How to complete this task ▸ In the records below, find the line that holds "Where should I". Restate it and every later line exactly, stopping at the end and skipping pictures.

Given information ▸
+---+

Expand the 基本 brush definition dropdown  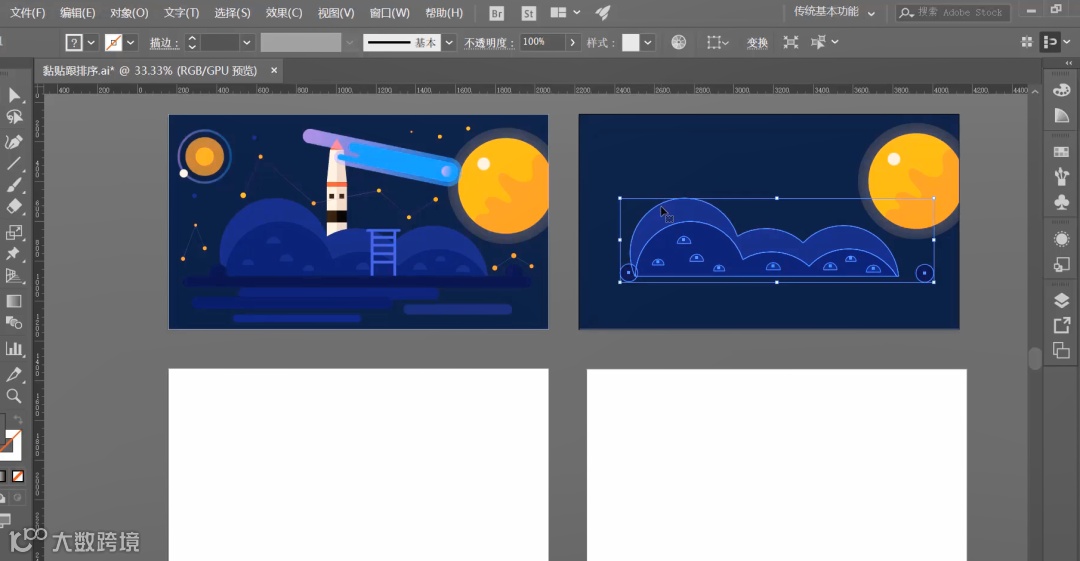[449, 43]
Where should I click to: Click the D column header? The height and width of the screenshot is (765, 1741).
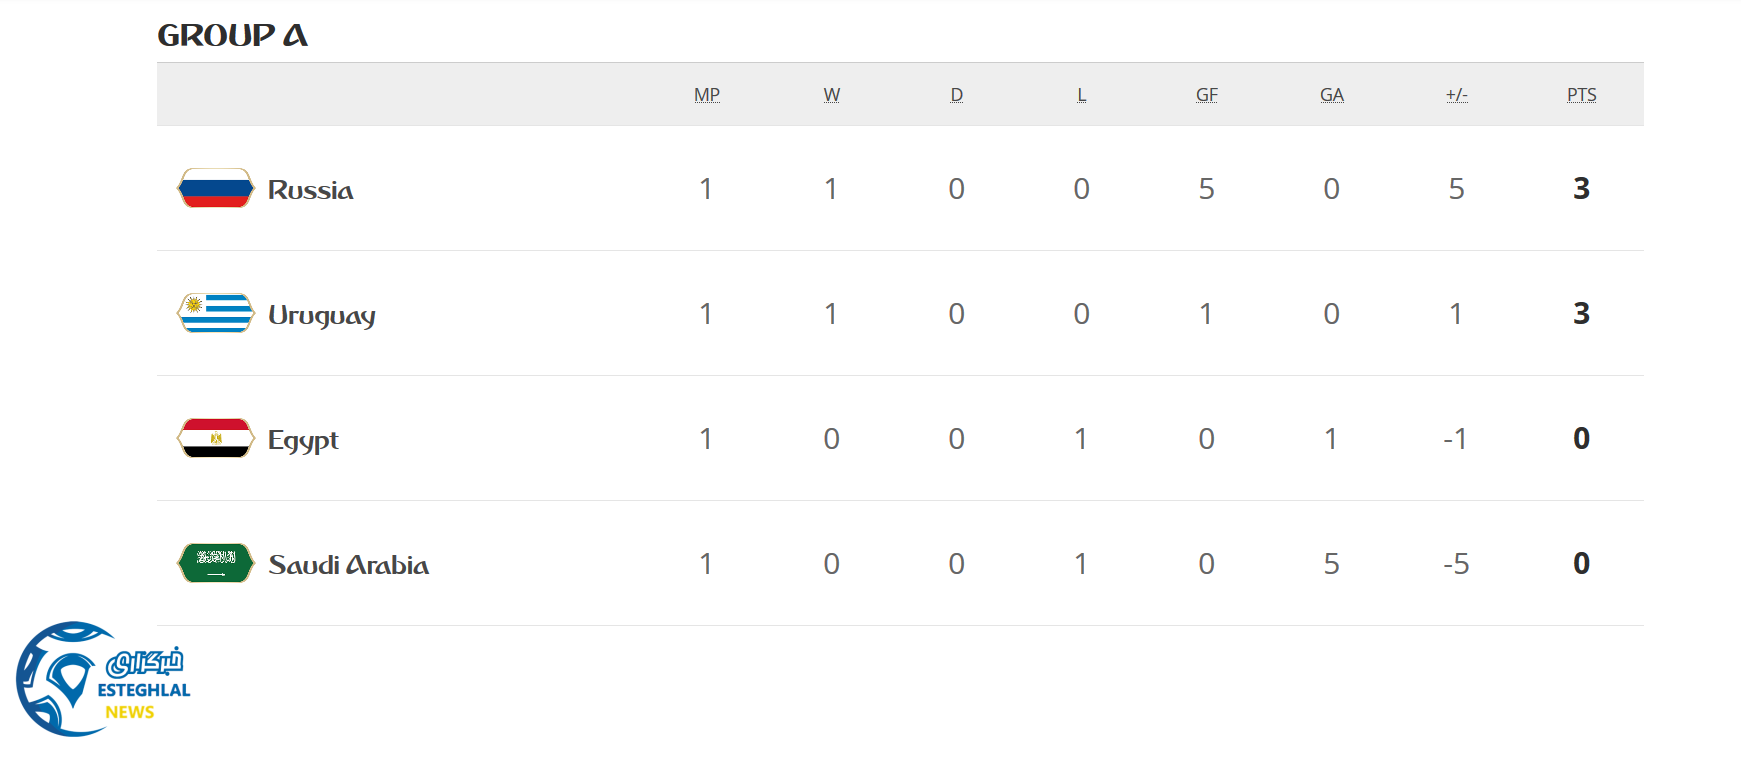(957, 95)
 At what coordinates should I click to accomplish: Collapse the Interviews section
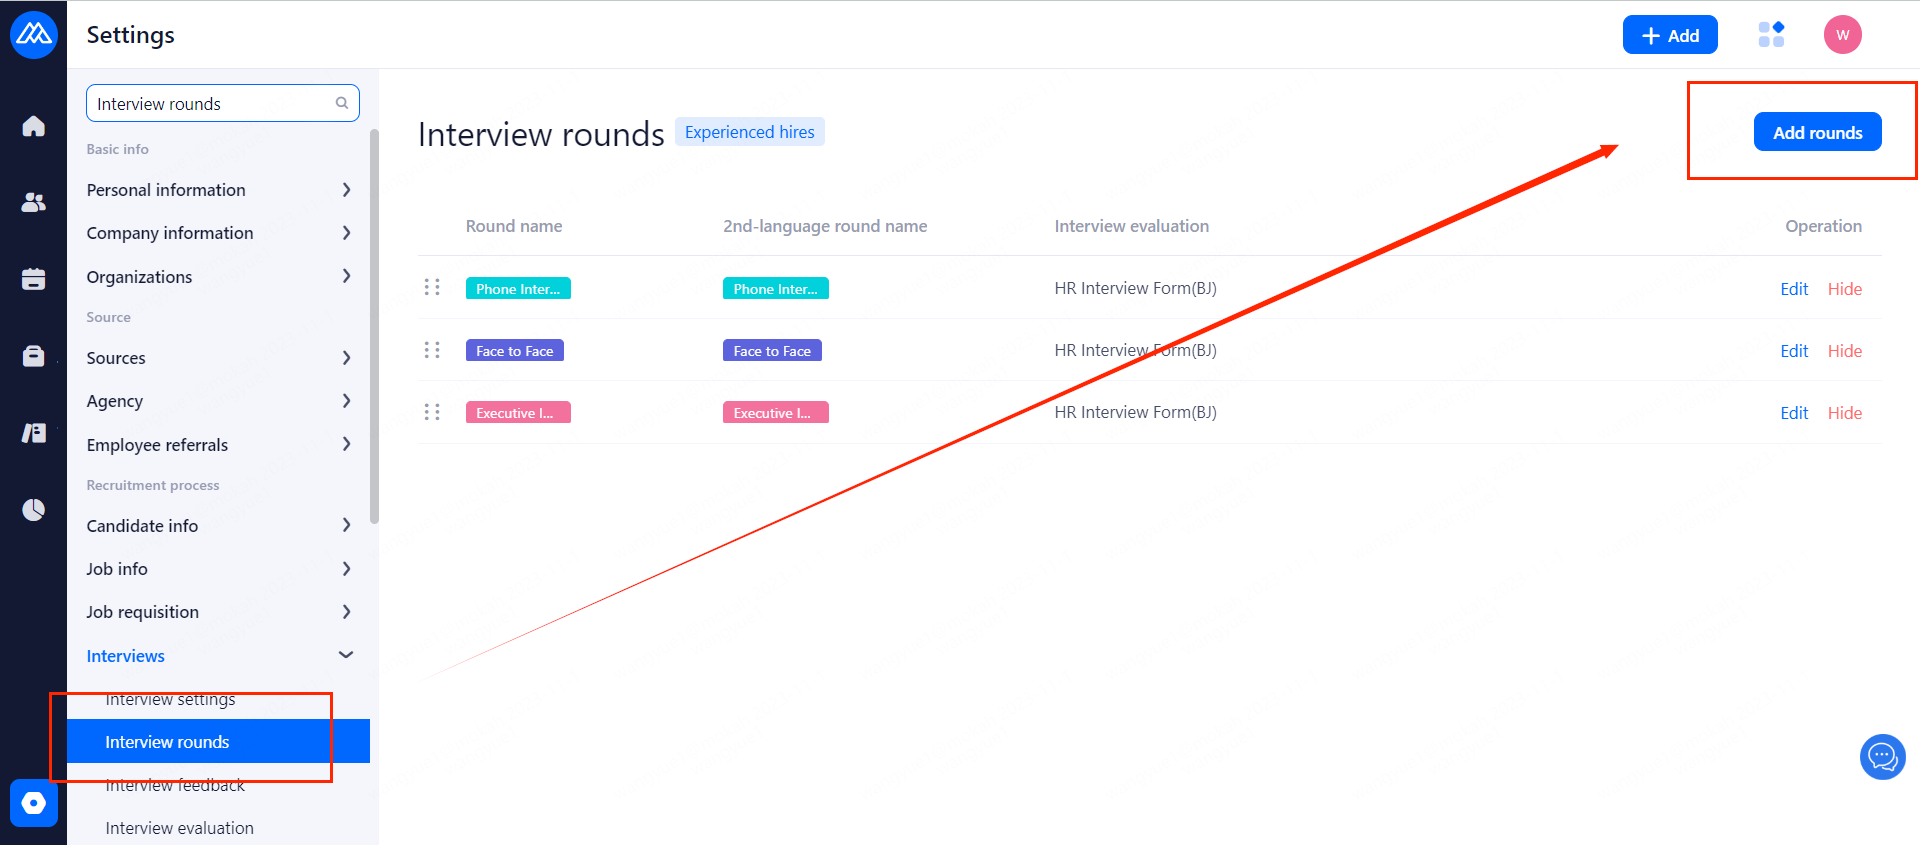[346, 655]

+---+

Reply to the exercise ▸
Where should I click to: Click the D column header? The height and width of the screenshot is (765, 1741).
(957, 95)
 At what coordinates should I click to accomplish: Collapse the Interviews section
[346, 655]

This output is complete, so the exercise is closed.